提示された文章
•••

その後、12月9日、「イラク人道復興支援特措法に基づく対応措置に関する基本計画」)が臨時閣議で決定、同月19日、航空自衛隊の先遣隊に派遣命令がでた。

ポーランドと日本とでは、戦争体験の歴史と認識がまったく違う。ポーランドはあくまで自国防衛、つまり徹底した、「国民を守る自衛のため」の軍隊であることの認識が国民に徹底している。

イラク戦争において、22名のポーランド兵士が殺されたが、それに対してポーランド国民からの批判は聞かれない。

***

二名の日本人公務員が殺害されたために「基本計画」が臨時閣議で決定されてしまったのだろうか。

「基本計画」において、どこまで大局的に自衛隊の国際的任務について深く考えられていたのだろうか。

それとも、機会があれば自衛隊を外国へ派遣して、軍隊化したいという目的の実現のためなのだろうか。

•••

掲載エントリー

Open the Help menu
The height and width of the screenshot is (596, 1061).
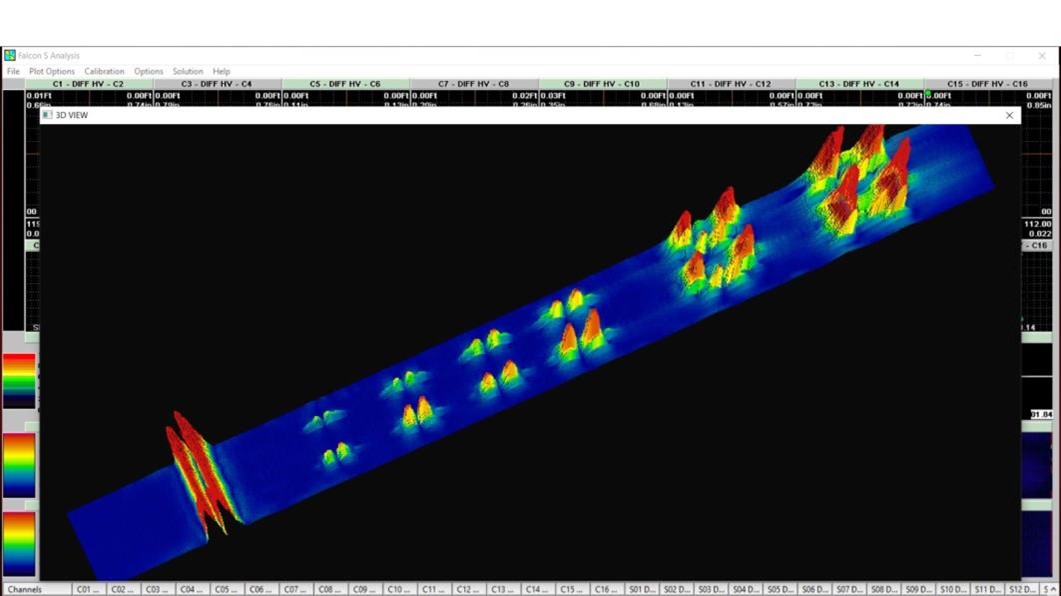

•••

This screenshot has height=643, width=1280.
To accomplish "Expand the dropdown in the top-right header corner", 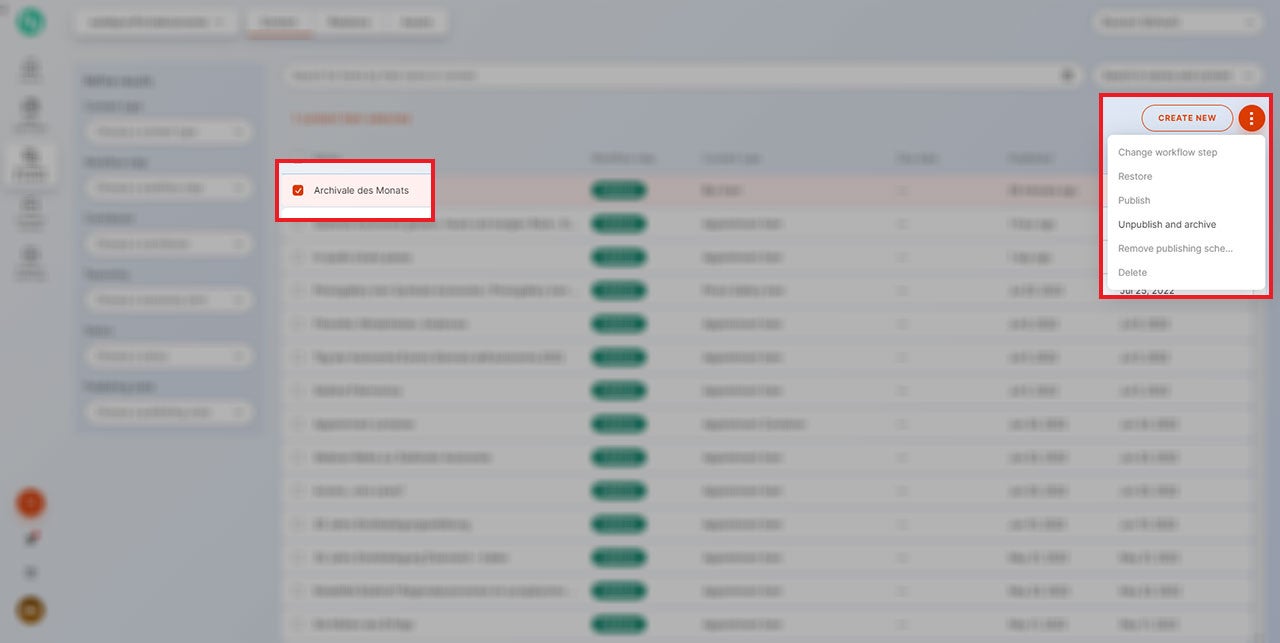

•••

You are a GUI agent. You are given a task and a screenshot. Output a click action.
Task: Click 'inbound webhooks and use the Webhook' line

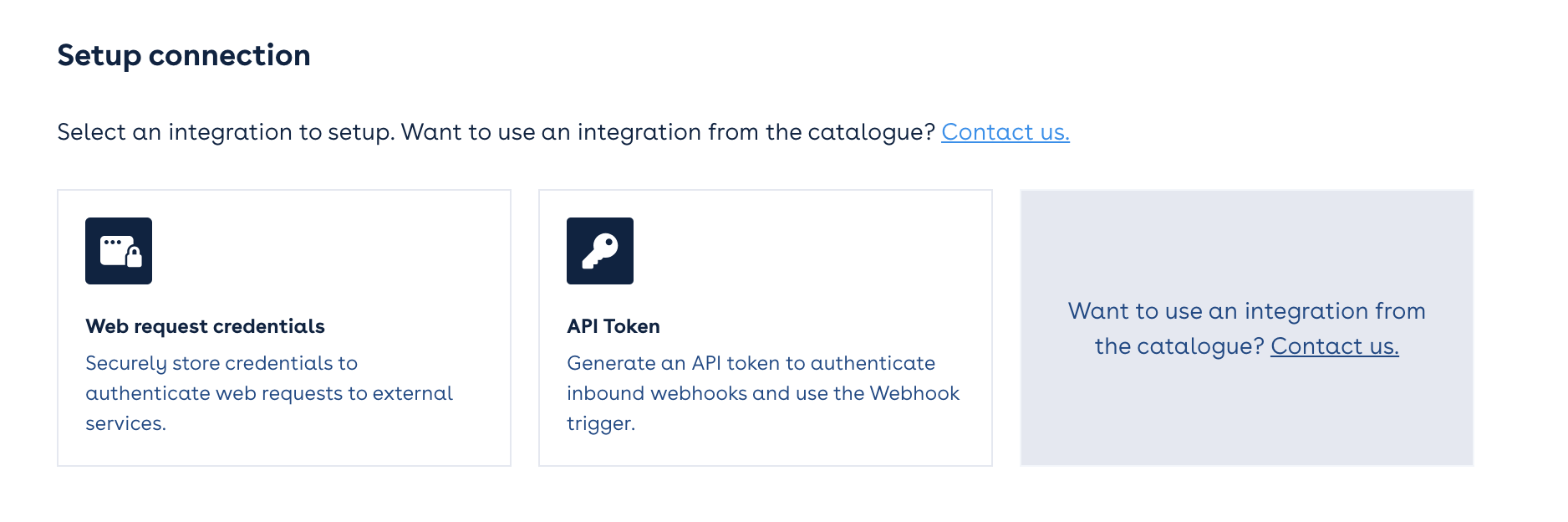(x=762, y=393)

•••

課題一覧
1 - 自衛隊のイラク派遣に関する文章によると、イラク戦争で殺されたポーランド兵士は何名ですか。
2 - 自衛隊のイラク派遣に関する文章の「その後、12月9日、「イラク」から「的の実現のためなのだろうか。」までを、「臨時閣議」を「閣議」に置き換えて書き改めてください。
3 - 自衛隊のイラク派遣に関する文章を、最後の文の後から書き進めてください。

解答一覧
1 - 22名です。

2 -
その後、12月9日、「イラク人道復興支援特措法に基づく対応措置に関する基本計画」)が閣議で決定、同月19日、航空自衛隊の先遣隊に派遣命令がでた。

ポーランドと日本とでは、戦争体験の歴史と認識がまったく違う。ポーランドはあくまで自国防衛、つまり徹底した、「国民を守る自衛のため」の軍隊であることの認識が国民に徹底している。

イラク戦争において、22名のポーランド兵士が殺されたが、それに対してポーランド国民からの批判は聞かれない。

***

二名の日本人公務員が殺害されたために「基本計画」が閣議で決定されてしまったのだろうか。

「基本計画」において、どこまで大局的に自衛隊の国際的任務について深く考えられていたのだろうか。

それとも、機会があれば自衛隊を外国へ派遣して、軍隊化したいという目的の実現のためなのだろうか。

3 -
***

ブレア・ブッシュ両氏が関わったイラク戦争を日本も総括すべきではないのか。

ブレア・ブッシュ両氏の闇の関係に切り込んでいく欧米の果敢なジャーナリストたちによる情報を一瞥するだけで、 イラク戦争を引き起こした利害関係者の闇の底は限りなく深まってくる。

西欧政治家の冷酷なる打算は、日本の政治家の国益を守るとする日本語的思惑などは歯牙にもかけない。

集団的自衛権は、死守すべき貴重なる「自衛権」に他国の干渉を許容させることにならないのか。